Date of Award

5-2013

Level of Access Assigned by Author

Campus-Only Thesis

Degree Name

Master of Arts (MA)

Department

History

Advisor

Ngo Vinh-Long

Second Committee Member

Nathan Godfried

Third Committee Member

Richard Blanke

Abstract

The aim of this thesis is to explore the issues caused by Japan’s war legacies, and their adverse impact on Japan’s relations with its neighbors, political influence, and role in global affairs. Japan is economically great, and yet it has persistent problems in its relations with other East and Southeast Asian nations, particularly its critical neighbors China and the Koreas, in part because in Japan, many politicians and citizens deny the full extent of their Empire’s controversial activities during World War II and the Japanese Empire (1868-1945). Issues deriving from World War II are primary, but some legacies of the prewar Japanese Empire cannot be ignored.

America considered the Cold War to be the only important reality and ignored previous activities. Japanese society rejected militarism after losing the war, but most Japanese still cannot admit the entirety of the atrocities that their military committed. The reasons Japan and America underestimate these issues may be understandable, but other nations will not allow Japan to forget. There are many books about these issues, most often about either a single issue or relationship, or focused on cultural issues such as memory and forgiveness. This paper, however, looks at all of the major issues and relationships, with a focus on nation-to-nation relations, more so than cultural issues.

The first chapter covers modem Japanese history (1868 to the present), wartime racism and the American occupation that shaped modem Japan, the Japanese postwar government, the issue of the insufficient war criminal tribunals which failed to punish. Emperor Hirohito, wartime Japan’s leader, and the trials’ mixed legacy in Japan, and Japanese relations with America and Asian nations. The core of the paper is the next two chapters, an examination of various World War II legacy issues which divide Japan and its critics. First, chapter three discusses the re-militarization of Japan despite constitutional restrictions. Chapter four covers the other issues, including insufficient governmental apology for wartime atrocities; education and textbooks which whitewashed or ignored the Empire’s history; Yasukuni Shrine, Japan’s most prominent war memorial, which enshrined the worst war criminals and defended Japan’s military activities; the Rape of Nanking, where every detail is disputed between China and Japan; the issue of “comfort women,” Asian women sexually enslaved by Japanese troops, which has become important; and last, the outlying island controversies. There are also comparisons to the different path Germany and its European neighbors have taken regarding Germany’s wartime legacy.

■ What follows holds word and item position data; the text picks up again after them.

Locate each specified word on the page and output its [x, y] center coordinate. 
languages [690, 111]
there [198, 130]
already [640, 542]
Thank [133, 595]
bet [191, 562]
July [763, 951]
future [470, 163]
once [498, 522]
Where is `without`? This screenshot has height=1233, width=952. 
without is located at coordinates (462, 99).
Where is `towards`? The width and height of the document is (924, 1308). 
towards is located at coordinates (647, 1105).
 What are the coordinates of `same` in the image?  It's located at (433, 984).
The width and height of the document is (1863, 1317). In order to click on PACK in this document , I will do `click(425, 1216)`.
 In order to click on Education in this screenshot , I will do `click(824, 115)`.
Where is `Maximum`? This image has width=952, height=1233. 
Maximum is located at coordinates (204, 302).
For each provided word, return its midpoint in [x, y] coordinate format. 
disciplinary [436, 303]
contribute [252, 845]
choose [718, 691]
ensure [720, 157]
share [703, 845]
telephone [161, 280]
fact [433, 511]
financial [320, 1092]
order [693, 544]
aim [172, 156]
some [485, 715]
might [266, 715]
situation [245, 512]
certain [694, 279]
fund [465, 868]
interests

Instead of apologizing for their actions elsewhere in Asia, Japan focuses on its own victimization during World War II when America bombed Japanese cities. Many Japanese statements on the war mentioned Hiroshima, but not their own specific acts. Other nations resented this. This paper presents the view that Japan’s World War II legacy is a difficult one that caused ongoing difficulty in Japan’s foreign relations. Japanese politicians continually raised these war legacies, denied their culpability, and threatened to retract past apologies, so the war’s legacy remained alive.